* Task prompt:
Rewrite everything from the start of the lines down to the line containing "pos(80,155)", changing "Tap" to "Press" and leaving the rest untouched.

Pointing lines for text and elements
------------------------------------------------------------------------

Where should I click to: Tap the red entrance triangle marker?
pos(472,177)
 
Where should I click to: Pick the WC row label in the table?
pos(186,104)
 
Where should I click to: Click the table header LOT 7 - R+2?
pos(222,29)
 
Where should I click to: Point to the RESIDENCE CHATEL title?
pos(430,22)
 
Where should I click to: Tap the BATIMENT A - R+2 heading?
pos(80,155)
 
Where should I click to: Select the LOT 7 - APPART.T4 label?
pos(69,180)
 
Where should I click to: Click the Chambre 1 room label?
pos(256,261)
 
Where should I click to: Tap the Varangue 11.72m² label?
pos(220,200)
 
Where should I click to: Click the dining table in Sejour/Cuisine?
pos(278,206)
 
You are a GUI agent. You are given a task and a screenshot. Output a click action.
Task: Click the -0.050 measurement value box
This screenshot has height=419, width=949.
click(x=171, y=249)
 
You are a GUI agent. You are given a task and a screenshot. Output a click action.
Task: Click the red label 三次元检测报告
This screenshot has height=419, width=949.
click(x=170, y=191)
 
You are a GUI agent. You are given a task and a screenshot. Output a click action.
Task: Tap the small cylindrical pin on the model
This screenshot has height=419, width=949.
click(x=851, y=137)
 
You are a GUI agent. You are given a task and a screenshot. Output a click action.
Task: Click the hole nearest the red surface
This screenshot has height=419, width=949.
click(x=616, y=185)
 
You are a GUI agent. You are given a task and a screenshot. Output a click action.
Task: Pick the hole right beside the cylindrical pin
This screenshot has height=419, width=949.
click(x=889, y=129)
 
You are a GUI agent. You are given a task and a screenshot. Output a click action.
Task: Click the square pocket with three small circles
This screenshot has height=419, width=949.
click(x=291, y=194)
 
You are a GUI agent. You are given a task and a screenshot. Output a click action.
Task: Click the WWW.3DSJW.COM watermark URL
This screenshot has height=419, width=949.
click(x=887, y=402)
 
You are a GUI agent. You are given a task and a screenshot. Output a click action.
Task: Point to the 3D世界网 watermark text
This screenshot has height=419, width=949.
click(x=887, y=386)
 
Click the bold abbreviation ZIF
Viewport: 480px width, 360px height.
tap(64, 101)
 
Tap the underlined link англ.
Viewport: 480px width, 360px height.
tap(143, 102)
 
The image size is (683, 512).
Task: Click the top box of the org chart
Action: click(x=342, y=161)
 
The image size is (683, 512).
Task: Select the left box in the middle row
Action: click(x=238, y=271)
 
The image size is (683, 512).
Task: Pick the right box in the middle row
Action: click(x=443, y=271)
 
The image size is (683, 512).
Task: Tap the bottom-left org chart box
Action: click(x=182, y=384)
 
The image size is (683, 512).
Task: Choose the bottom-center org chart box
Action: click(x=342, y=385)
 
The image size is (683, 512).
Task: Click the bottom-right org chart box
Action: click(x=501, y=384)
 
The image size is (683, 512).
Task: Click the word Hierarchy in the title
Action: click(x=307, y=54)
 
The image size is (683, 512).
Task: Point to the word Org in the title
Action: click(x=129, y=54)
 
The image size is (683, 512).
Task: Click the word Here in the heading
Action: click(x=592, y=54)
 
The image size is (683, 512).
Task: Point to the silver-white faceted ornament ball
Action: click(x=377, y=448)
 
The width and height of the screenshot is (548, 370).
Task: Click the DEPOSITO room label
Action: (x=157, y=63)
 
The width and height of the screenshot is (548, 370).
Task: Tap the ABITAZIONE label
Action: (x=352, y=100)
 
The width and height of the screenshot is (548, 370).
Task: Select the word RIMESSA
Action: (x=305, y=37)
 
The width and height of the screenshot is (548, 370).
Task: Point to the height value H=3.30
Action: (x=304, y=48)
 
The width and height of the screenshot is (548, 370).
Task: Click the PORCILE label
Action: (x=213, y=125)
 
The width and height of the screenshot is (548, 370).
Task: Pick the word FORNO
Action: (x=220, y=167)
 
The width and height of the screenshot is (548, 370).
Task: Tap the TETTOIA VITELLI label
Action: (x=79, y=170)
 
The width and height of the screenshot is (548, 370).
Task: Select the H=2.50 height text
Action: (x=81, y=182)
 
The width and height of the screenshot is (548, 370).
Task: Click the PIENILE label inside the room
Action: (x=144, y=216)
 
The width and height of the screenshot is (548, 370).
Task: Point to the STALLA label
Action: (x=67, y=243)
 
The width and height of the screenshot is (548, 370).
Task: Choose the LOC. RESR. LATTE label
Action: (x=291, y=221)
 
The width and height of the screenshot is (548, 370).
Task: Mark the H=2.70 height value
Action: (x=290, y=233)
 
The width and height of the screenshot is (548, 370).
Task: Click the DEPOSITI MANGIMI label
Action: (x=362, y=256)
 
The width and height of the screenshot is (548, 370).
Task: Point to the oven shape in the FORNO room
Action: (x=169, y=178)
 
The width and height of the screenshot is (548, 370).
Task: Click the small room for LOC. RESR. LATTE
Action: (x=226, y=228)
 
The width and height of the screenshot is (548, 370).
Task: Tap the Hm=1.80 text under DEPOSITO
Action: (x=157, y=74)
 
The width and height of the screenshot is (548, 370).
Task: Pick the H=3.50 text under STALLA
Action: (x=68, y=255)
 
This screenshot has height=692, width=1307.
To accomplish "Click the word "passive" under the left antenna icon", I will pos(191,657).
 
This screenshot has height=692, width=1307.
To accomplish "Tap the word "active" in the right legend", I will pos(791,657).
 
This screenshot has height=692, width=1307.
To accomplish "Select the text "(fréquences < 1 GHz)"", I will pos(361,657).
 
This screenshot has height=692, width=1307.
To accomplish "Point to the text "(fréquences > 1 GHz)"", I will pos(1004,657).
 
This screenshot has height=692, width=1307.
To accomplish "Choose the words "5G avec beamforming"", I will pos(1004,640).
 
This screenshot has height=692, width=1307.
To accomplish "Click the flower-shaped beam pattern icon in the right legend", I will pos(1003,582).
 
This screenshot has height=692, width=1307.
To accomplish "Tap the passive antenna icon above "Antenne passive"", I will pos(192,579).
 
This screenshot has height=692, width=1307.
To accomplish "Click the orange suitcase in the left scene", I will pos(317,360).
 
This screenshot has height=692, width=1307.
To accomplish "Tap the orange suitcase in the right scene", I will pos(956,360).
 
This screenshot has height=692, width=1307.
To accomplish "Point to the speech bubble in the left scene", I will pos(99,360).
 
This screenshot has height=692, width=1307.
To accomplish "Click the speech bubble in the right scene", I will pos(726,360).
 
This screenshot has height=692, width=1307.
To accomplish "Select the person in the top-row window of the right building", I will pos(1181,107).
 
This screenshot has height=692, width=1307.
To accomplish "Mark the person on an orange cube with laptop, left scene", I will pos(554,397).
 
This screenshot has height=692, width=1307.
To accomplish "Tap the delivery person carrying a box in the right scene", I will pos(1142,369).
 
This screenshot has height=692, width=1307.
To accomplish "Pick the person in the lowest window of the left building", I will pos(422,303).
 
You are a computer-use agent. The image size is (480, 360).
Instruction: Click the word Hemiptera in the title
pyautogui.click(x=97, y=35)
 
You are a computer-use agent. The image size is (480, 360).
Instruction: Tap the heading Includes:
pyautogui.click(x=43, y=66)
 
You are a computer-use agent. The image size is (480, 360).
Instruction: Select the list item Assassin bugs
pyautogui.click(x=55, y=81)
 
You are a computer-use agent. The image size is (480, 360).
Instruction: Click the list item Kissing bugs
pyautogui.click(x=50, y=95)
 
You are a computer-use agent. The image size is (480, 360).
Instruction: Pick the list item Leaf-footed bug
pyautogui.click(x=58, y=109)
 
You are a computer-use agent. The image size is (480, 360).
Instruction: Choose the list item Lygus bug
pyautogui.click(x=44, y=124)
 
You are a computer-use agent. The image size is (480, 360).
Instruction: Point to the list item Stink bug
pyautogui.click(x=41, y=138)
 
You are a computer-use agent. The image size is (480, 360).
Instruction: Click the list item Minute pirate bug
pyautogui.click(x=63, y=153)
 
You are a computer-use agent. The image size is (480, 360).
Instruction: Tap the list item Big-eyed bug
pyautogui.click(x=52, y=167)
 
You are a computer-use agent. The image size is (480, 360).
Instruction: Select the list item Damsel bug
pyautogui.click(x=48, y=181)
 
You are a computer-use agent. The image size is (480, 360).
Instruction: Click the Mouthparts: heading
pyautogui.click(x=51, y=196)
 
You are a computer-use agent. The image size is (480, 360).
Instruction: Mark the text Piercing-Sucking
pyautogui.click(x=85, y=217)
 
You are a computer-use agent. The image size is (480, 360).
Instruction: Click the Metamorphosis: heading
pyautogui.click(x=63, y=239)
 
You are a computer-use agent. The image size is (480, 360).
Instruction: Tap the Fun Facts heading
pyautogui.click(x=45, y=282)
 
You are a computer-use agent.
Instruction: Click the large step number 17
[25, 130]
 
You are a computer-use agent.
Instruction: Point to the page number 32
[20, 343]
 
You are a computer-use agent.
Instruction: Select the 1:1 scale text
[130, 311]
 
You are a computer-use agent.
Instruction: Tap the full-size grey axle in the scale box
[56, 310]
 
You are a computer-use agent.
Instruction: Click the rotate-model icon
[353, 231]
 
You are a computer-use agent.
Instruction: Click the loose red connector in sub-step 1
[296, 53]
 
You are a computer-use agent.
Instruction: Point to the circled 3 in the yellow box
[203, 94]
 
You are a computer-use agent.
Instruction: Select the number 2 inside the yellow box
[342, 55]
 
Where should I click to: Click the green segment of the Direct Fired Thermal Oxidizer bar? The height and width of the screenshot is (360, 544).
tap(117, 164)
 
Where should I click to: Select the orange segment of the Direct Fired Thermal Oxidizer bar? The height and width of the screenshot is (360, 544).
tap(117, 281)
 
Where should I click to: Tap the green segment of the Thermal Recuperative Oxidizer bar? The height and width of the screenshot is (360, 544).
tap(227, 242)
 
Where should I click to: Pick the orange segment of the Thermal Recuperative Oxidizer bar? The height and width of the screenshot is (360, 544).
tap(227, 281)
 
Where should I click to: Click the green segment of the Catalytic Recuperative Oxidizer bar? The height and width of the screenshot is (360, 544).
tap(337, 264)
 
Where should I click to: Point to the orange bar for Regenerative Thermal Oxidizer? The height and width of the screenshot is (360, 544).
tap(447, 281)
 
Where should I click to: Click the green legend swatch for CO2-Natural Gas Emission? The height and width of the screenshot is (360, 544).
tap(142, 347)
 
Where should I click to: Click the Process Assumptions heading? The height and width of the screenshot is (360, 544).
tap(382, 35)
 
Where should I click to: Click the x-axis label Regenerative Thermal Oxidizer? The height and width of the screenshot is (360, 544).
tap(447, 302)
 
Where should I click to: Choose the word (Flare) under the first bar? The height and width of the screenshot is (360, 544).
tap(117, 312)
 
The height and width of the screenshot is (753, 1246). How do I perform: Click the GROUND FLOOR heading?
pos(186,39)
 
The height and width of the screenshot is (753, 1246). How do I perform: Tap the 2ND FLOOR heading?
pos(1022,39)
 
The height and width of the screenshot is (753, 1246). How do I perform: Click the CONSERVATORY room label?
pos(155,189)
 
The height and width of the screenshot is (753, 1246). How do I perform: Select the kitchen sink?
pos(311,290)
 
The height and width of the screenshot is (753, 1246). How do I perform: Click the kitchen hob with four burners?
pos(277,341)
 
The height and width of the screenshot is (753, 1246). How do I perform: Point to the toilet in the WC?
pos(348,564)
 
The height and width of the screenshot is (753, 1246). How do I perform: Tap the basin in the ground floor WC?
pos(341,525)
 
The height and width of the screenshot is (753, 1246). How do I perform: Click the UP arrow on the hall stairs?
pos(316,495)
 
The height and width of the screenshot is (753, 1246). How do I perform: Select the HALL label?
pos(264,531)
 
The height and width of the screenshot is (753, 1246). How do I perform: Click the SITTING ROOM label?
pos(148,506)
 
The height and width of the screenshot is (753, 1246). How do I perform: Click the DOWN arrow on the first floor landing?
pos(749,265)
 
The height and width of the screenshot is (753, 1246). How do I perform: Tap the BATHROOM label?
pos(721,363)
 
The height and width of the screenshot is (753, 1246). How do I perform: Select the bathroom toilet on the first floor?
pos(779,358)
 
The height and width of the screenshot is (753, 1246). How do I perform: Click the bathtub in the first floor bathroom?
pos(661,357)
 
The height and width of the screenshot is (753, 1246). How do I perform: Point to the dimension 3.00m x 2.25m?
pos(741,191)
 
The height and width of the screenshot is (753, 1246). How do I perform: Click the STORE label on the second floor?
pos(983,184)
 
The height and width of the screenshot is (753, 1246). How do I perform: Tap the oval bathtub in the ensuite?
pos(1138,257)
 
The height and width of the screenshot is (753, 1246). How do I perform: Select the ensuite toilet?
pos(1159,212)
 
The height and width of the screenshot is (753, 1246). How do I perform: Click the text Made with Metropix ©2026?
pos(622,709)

------------------------------------------------------------------------

* Result of the task:
Where should I click to: Press the red entrance triangle marker?
pos(472,177)
 
Where should I click to: Pick the WC row label in the table?
pos(186,104)
 
Where should I click to: Click the table header LOT 7 - R+2?
pos(222,29)
 
Where should I click to: Point to the RESIDENCE CHATEL title?
pos(430,22)
 
Where should I click to: Press the BATIMENT A - R+2 heading?
pos(80,155)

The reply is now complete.